For this test we will use HD Tune Pro 3 and conduct reading and writing benchmarks. We would like to point out that HD Tune Pro results may differ from one system to another and results could also be operating system dependent.
Samsung HD103UJ Read Benchmark
Samsung HD103UJ reading in silent mode
Samsung HD103UJ reading in fast mode
The drive can keep a transfer rate of more than 100 MB/sec within about the first 50% of its capacity. While the differences in transfer rate between fast and silent mode are only marginal the access times in silent mode are about 13% higher than in fast mode.
Samsung HD103UJ Write Benchmark
Samsung HD103UJ writing in silent mode
Samsung HD103UJ writing in fast mode
The drive’s writing speed is a little lower than the reading speed. But even here we can achieve a transfer rate of more than 100 MB/sec within the first 40% of the drive’s capacity. However the average transfer rate throughout the disc achieves an excellent 90 MB/sec which is a very good value for a harddisc spinning at 7,200 rpm.
HD Tach Full Bench
To round off the reading/writing benchmarks, we also include a test from HD Tach.
HD Tach results in silent mode
HD Tach results in fast mode
The values provided by HD Tach are similar to those of HD Tune Pro. The burst speed shows that the drive is able to exceed the SATA-1 limit of 150 MB/sec when transferring cached data.
For these tests we used H2benchw. H2benchw communicates with the Samsung HD103UJ at low level and should therefore, at least in theory be, operating system independent. This test suite is capable of testing many aspects of a drives performance, including simulated real world tests.
We used the –a option (all tests) which depending on the drive’s capacity and speed will take a few hours to complete.
We will present performance graphs where available. Other test results will be presented in the form of text and tables.
Zone reading test
Zone reading in silent mode
Zone reading in fast mode
In our graphs above, we can see that there is almost no difference between silent and fast mode. This is exactly what we expect for a sequential reading test. At the beginning of the disc the HD103UJ is able to achieve a reading speed of almost 120 MB/s which is going down to about 60 MB/s at the end of the disc.
Zone writing test
Zone writing in silent mode
Zone writing in fast mode
Again you can hardly see a difference between fast and silent mode and just like in our reading test, the drive is able to transfer almost 120 MB/sec at the beginning of the disc, slowing down to about 60 MB/s at the end.
H2benchw reading and writing test results and comparison tables
Below we can see the full reading and writing test results from H2benchw in the form of tables, which display the results of our review drive.

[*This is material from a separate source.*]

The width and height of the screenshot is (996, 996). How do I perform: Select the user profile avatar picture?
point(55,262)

Repetitive and sequential read/write tests
The drive achieves excellent transfer rates in both AAM modes.
Sustained transfer rate (block size: 128 sectors)
Again the Samsung Spinpoint F1 HD103UJ shows that it can achieve very high transfer rates when reading and writing data.

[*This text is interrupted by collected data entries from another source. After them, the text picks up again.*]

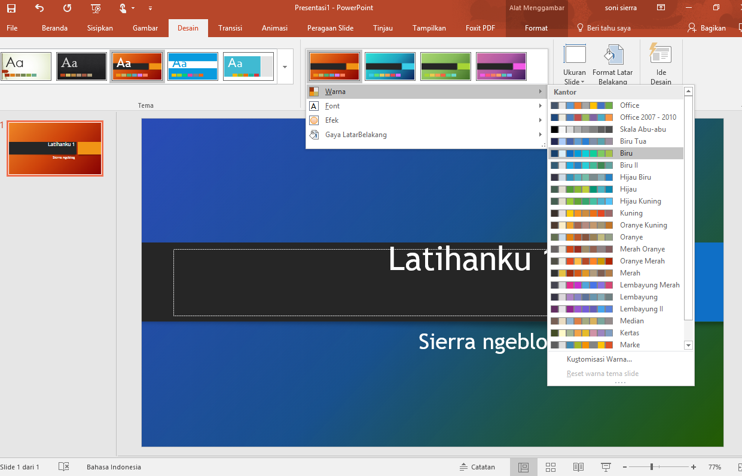This screenshot has width=742, height=476.
Task: Open Reading View from the status bar
Action: [x=578, y=466]
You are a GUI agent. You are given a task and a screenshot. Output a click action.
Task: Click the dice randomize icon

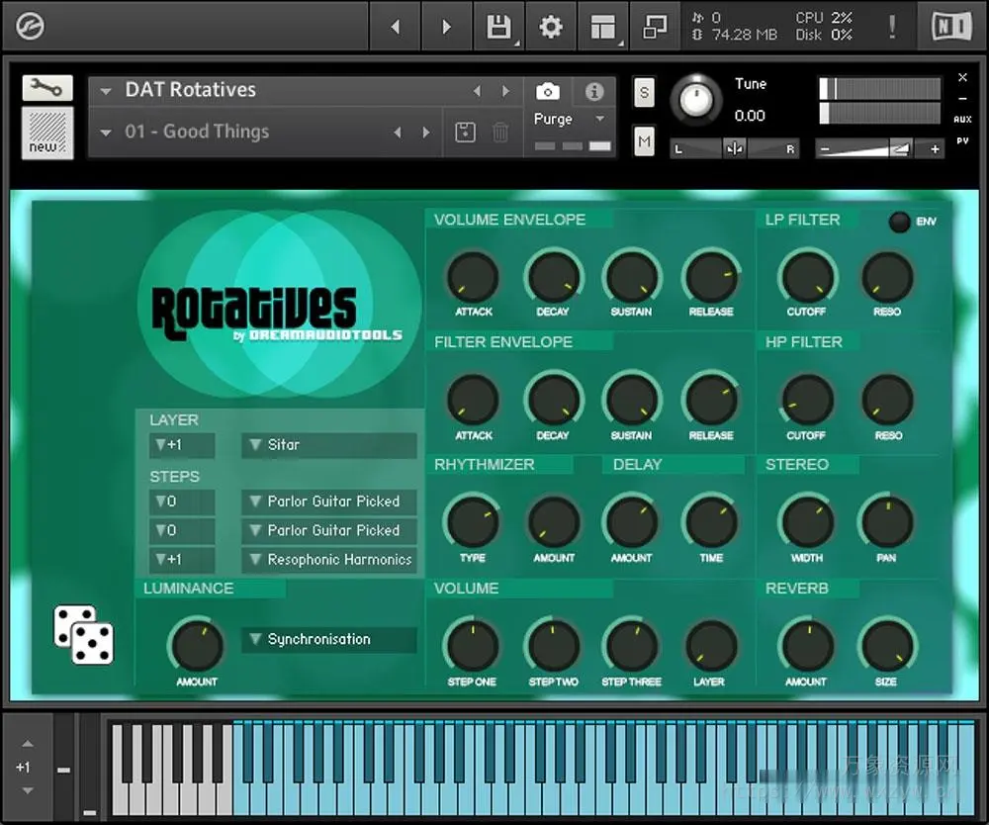83,637
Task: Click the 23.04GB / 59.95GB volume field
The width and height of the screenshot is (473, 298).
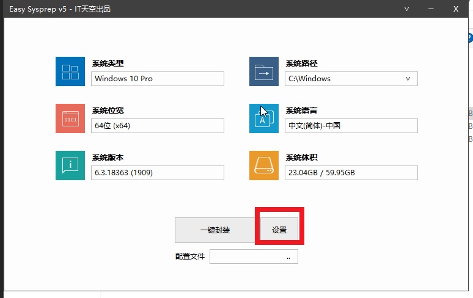Action: [x=351, y=173]
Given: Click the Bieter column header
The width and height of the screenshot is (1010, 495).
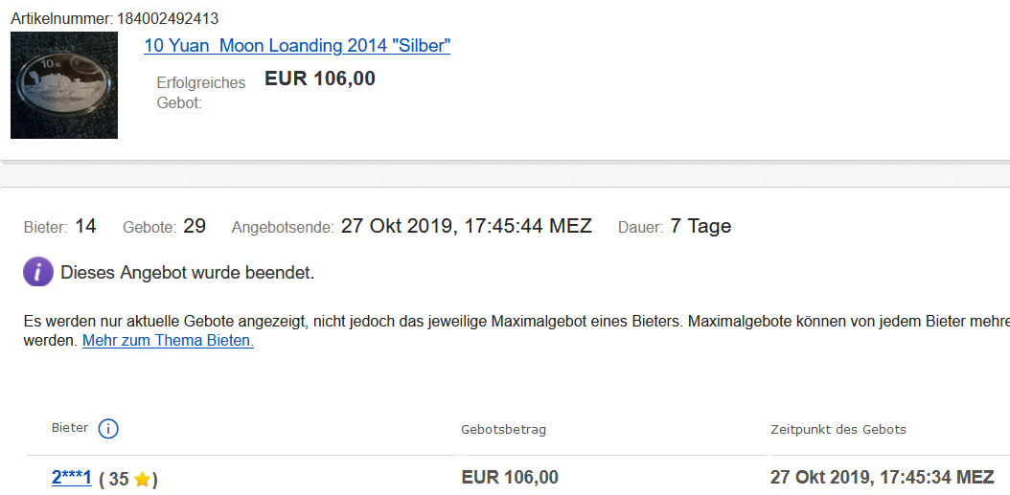Looking at the screenshot, I should [x=70, y=428].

Random read/write access times
The seek times throughout the disc are quite good for a 3.5” drive
Simulated application read/write tests
H2benchw application profile (silent)
H2benchw application profile (fast)
In our graphs above, we can see that the drive gains an additional 6% performance when switching from silent to fast mode
While we do not have data from other harddiscs for comparison, we assume that these values are not too bad for a 3.5” drive spinning at 7,200 rpm.
Read and write speeds seem to be very high on the Samsung Spinpoint F1 HD103UJ. However we do not have much data from other drives for comparison yet.